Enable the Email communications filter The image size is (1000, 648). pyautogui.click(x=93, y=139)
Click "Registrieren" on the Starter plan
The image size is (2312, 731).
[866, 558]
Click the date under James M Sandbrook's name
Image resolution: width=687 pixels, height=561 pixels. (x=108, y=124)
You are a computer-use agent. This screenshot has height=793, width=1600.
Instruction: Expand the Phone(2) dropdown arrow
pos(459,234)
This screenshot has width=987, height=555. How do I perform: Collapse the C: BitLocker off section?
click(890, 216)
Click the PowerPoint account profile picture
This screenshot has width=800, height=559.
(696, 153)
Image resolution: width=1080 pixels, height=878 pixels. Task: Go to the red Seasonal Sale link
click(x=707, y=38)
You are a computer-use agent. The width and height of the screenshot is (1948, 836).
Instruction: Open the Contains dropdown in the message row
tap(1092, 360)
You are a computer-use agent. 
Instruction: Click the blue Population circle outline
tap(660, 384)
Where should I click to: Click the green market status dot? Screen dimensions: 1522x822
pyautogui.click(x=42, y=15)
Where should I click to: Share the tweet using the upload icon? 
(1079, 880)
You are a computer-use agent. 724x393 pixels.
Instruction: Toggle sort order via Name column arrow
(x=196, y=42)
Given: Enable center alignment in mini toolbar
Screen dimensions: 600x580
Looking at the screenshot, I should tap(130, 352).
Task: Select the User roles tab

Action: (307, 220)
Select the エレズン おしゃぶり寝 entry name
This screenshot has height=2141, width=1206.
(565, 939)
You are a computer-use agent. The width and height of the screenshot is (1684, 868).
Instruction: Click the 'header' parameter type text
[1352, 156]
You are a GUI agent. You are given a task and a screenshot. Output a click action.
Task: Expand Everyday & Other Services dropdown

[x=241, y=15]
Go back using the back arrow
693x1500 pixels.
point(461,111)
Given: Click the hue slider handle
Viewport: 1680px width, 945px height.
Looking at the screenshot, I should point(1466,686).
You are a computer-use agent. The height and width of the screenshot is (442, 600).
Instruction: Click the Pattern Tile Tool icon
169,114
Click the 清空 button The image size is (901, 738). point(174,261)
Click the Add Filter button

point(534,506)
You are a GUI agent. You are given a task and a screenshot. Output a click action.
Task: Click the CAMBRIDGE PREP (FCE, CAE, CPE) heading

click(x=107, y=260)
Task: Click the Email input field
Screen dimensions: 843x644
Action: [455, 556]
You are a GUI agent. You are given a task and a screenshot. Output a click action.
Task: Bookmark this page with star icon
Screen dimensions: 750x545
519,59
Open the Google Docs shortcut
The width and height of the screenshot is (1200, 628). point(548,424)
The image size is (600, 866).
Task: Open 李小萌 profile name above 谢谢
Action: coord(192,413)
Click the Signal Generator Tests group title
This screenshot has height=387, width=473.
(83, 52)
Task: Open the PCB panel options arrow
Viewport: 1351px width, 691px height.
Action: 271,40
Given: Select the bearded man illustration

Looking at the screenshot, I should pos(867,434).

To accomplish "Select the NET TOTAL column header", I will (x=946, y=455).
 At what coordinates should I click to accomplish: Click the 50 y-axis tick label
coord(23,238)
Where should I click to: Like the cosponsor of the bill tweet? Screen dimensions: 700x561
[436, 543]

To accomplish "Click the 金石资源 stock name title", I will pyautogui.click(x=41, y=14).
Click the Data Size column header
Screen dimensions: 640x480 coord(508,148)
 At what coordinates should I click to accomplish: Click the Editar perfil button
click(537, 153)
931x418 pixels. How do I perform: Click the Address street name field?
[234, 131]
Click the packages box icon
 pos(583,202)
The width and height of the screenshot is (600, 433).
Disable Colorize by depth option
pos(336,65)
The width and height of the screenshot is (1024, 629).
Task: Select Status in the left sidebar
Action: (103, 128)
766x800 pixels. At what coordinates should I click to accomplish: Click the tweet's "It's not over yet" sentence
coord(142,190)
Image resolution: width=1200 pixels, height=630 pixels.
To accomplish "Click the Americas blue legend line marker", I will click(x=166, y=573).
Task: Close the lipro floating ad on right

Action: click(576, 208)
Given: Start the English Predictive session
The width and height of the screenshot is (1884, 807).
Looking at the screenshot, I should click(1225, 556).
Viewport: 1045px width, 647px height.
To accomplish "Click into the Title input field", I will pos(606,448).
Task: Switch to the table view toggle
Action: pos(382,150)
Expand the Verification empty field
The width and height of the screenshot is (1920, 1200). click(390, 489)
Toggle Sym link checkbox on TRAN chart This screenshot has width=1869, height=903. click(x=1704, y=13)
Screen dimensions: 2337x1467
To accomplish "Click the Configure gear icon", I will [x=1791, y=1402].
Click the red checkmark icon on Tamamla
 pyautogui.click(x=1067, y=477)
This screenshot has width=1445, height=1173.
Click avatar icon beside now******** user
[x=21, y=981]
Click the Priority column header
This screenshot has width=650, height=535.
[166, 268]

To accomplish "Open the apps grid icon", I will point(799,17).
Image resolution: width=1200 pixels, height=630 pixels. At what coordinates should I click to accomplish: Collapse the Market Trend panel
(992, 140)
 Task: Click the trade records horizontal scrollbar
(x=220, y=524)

__What is being asked__: Up to and including the line that contains "You are a computer-use agent. This", output the records above exactly, beginning with their first line.

__Reply__:
Enable the Email communications filter The image size is (1000, 648). pyautogui.click(x=93, y=139)
Click "Registrieren" on the Starter plan
The image size is (2312, 731).
[866, 558]
Click the date under James M Sandbrook's name
Image resolution: width=687 pixels, height=561 pixels. (x=108, y=124)
You are a computer-use agent. This screenshot has height=793, width=1600.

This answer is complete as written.